There is a wealth of work on this conjecture by many people. I would particular recommend this paper by Potocnik, Spiga and Verret, where the conjecture is discussed at length and some more general conjectures are also proposed. I'd also recommend this paper by Praeger, Pyber, Spiga and Szabo, in which substantial progress towards a proof of the conjecture is made.

All of the papers dealing with this conjecture make heavy use of permutation group techniques; recent papers also tend to make use of results coming out of the classification of finite simple groups.

**The classification of regular maps**: A map is a `nice' embeding of a graph on a surface, in a way that generalizes the notion of a planar graph. The map is *regular* if (to choose one of several slightly different definitions) it admits an automorphism group that acts as homeomorphisms on the surface, and is transitive on vertex-edge incident pairs.

The subject is very old (cf. the platonic solids), but the modern concern with these things began with Brahana and Coxeter and, then a few years later, with this beautiful paper by Jones and Singerman.
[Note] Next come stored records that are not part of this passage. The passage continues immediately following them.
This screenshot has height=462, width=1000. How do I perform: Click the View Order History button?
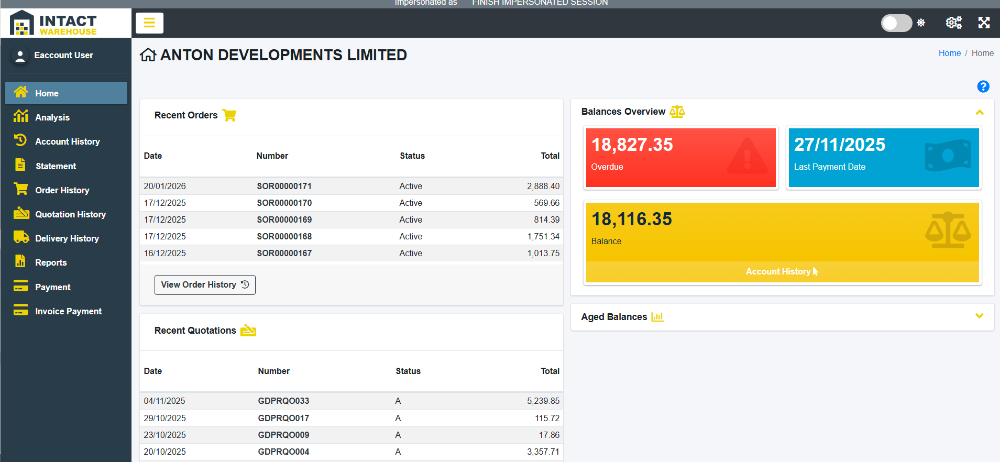205,285
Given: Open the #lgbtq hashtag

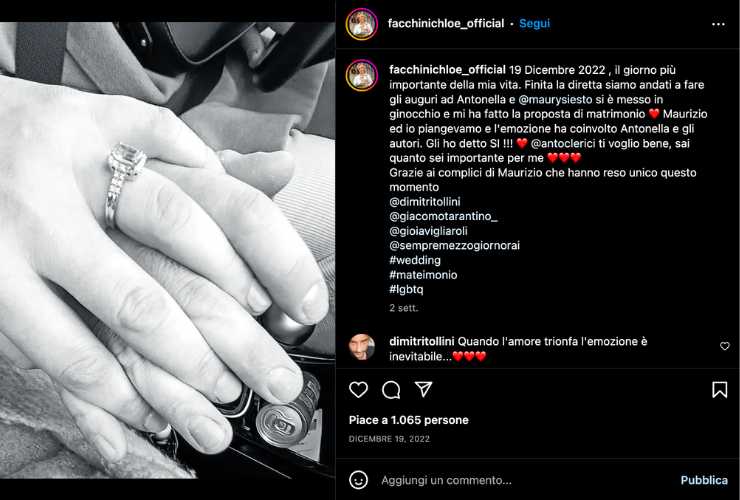Looking at the screenshot, I should (x=406, y=289).
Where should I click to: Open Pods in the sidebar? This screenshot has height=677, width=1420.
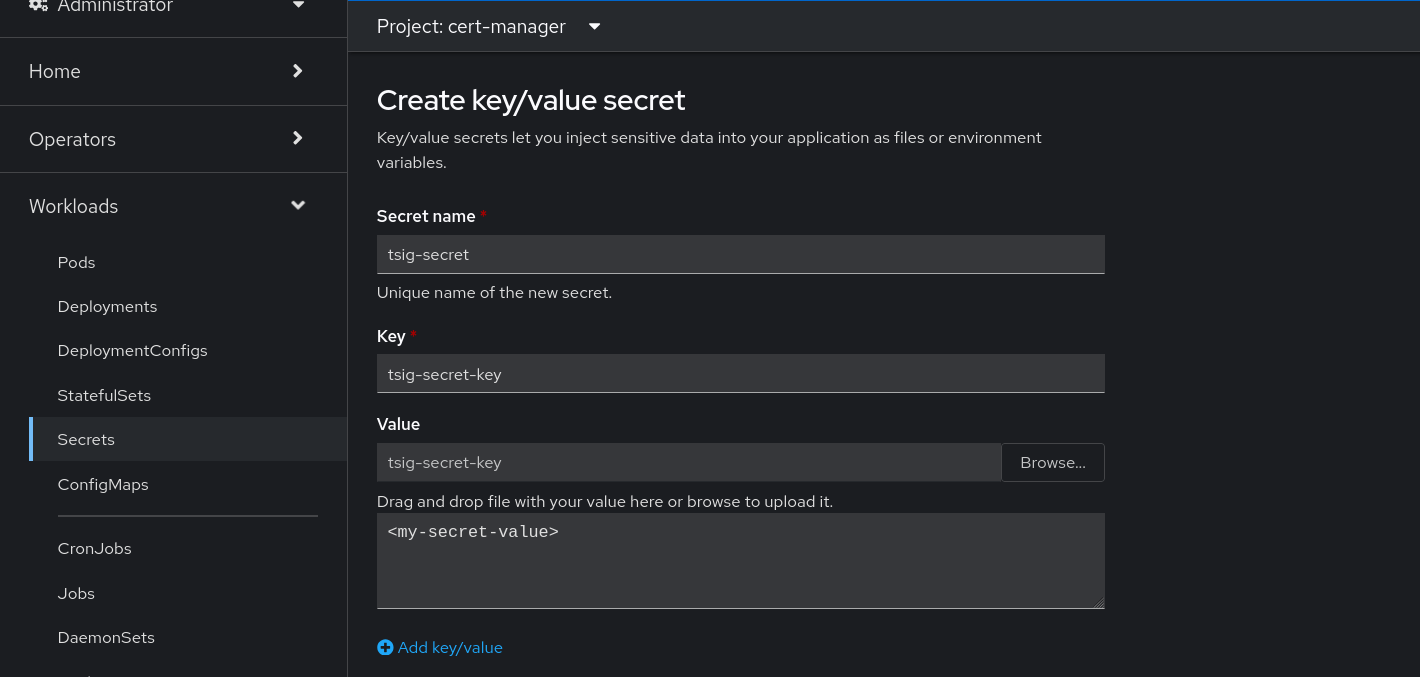(77, 263)
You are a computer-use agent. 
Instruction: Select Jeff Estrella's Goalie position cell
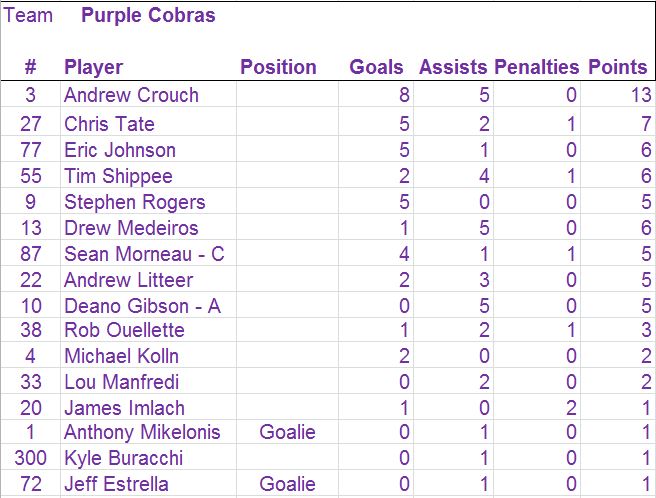pos(287,484)
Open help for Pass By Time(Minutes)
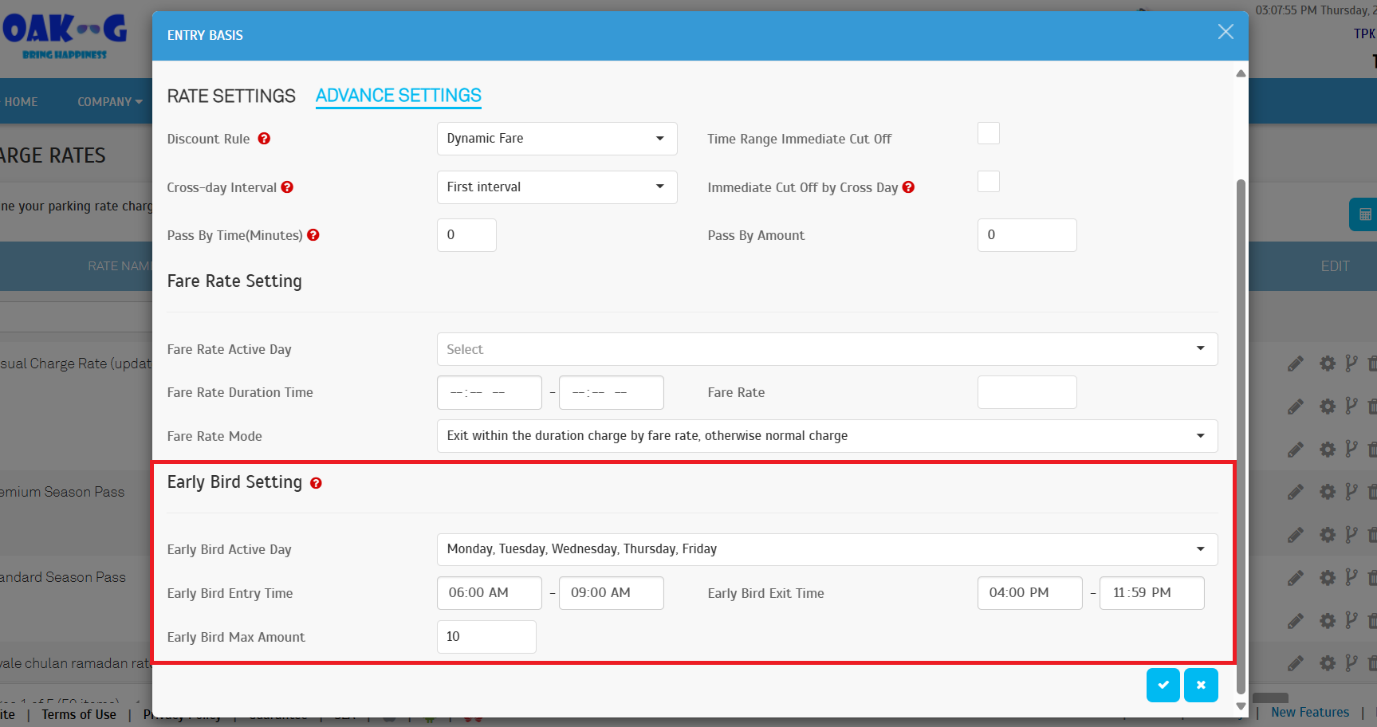1377x727 pixels. (x=313, y=235)
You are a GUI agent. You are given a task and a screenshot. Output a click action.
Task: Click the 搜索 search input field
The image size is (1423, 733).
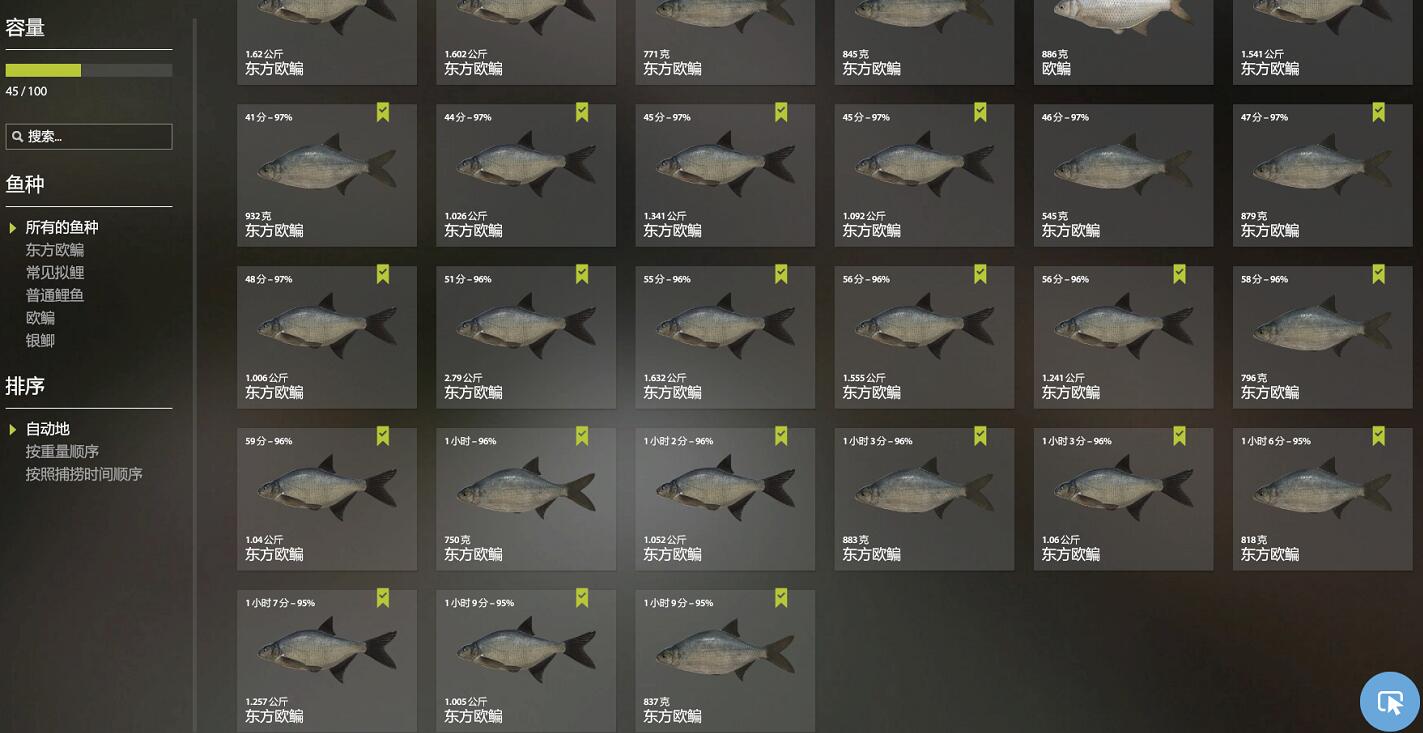pyautogui.click(x=89, y=136)
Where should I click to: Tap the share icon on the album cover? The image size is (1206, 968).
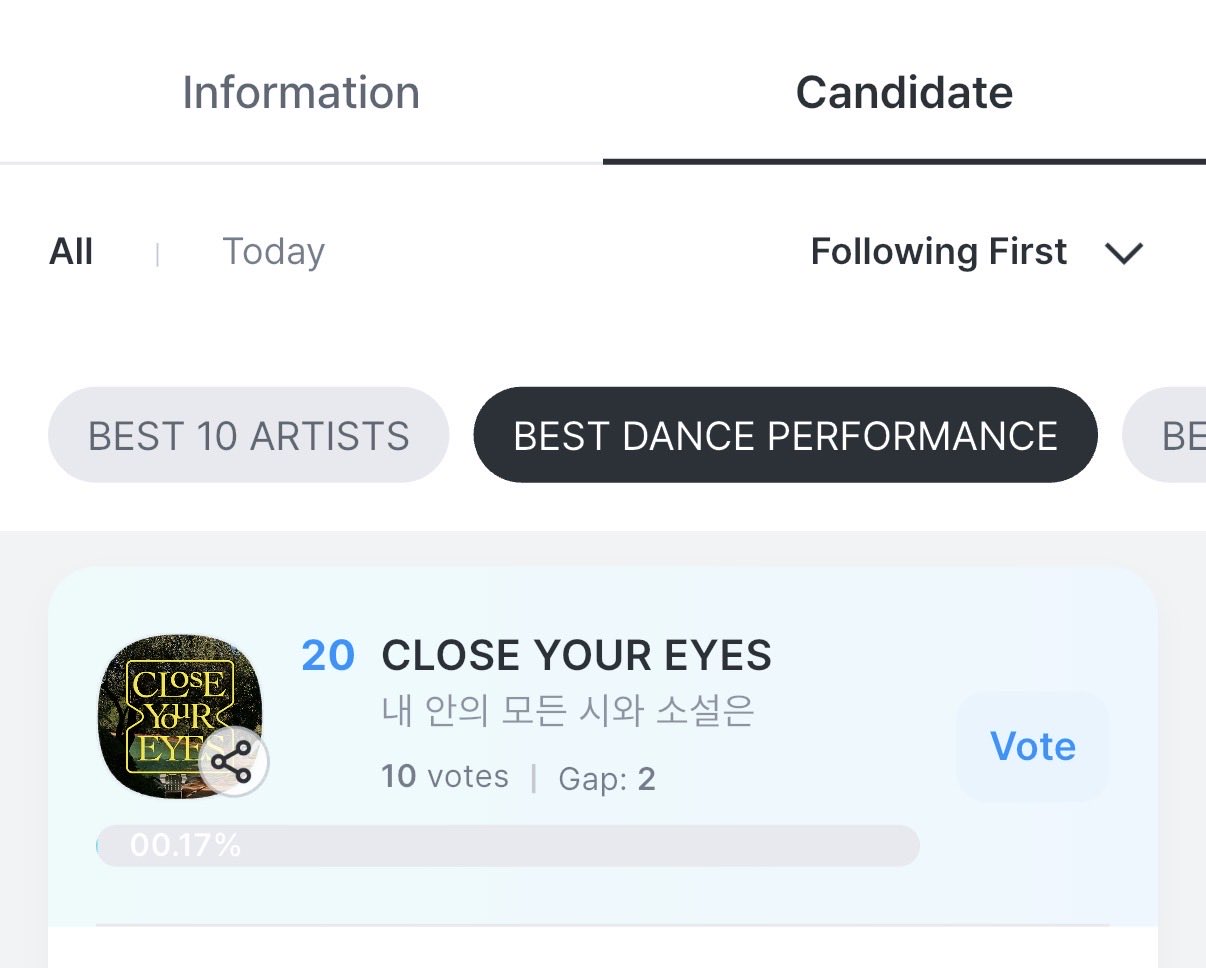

There is now a wealth of literature aimed at classifying regular maps subject to constraints on, for instance, the underlying surface, the underlying graph, or the automorphism group. Prominent authors include Conder, Siran, Jones, Nedela, Breda d'Azevedo, Tucker, Archdeacon etc etc. Permutation group techniques are commonly used, as well as ideas from topology, group generation, Riemann surfaces etc.

The notion of a map is closely related to the important notion of a **dessin d'enfant** which was the subject of a famous paper by Grothendieck. There is a whole other school of work looking at maps from this perspective, however (to my knowledge) the emphasis in this school is not on the permutation group approach, and so may not be of so much interest to you.